For LRC holders, the takeaway is that Loopring’s pricing has not fully detached from the GameStop narrative even years later. Activity tied to the partnership still moves the token more than the actual on-chain numbers justify, and the broader market has not given Loopring full credit for shipping the rails it promised. That mismatch is part of why LRC has lagged through the most recent rollup cycle.
LRC is widely listed and easy to acquire on regulated venues. The decision worth thinking through is whether you want LRC as a market position, or whether you want to use it inside the Loopring rollup itself for fee staking, the DEX, or the Wallet. The path is slightly different depending on which one.
A $1 test transfer beats a misrouted five-figure withdrawal that lands on the wrong network or a contract that does not support the rollup deposit flow. For longer-term price scenarios that account for L2 rotation and Loopring DEX volume, see our Loopring price forecast.
The interesting part of the LRC risk profile is not volatility. It is that the project is fighting a slow squeeze inside its own category. Mindshare in zk-rollups has shifted to newer entrants, the GameStop wind-down took out a meaningful chunk of the demand story, and the gap between the Loopring narrative and the actual revenue running through the rollup has widened. Several specific items stack on top.
This page is information, not financial advice.

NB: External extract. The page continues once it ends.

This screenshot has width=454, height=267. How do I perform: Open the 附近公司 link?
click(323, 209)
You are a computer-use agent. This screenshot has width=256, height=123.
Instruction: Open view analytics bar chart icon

Talk to someone licensed before allocating real capital.
At the time of writing, Loopring (LRC) trades at $0.015957, with a 24-hour trading volume of $1.61M and a total market capitalization of $19.89M. The asset is currently ranked #899 among all tracked cryptocurrencies by market cap.

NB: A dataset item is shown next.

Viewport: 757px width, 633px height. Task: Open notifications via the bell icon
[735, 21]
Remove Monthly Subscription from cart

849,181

Over the last 24 hours, the LRC price has dropped +4.02%. On the seven-day chart, Loopring has retraced +7.66%, under sustained selling pressure in both timeframes. Short-term price swings are often amplified by liquidity conditions, news flow, and derivatives positioning, so traders should confirm signals across multiple indicators before acting.
Loopring's all-time high of $3.75 was set on November 10, 2021. The current market price is +99.58% below that historical peak. Distance from the all-time high is a common reference point when evaluating long-term recoveries and identifying macro support or resistance levels.
Buying Loopring (LRC) is straightforward once you know which exchange to use and which trading pair offers the best liquidity. The steps below describe the typical flow used by most investors today.
You can also use the built-in Loopring converter above to estimate exactly how much LRC you would receive for a given amount in USD before placing an order.
Whether Loopring is a good investment depends on your goals, time horizon, and tolerance for volatility. Like all cryptocurrencies, LRC carries significant market risk — prices can rise or fall sharply in a single day, and past performance is not a reliable indicator of future returns.
This page provides data and analysis for educational purposes only. It is not financial advice. Always do your own research, diversify, and never invest more than you can afford to lose.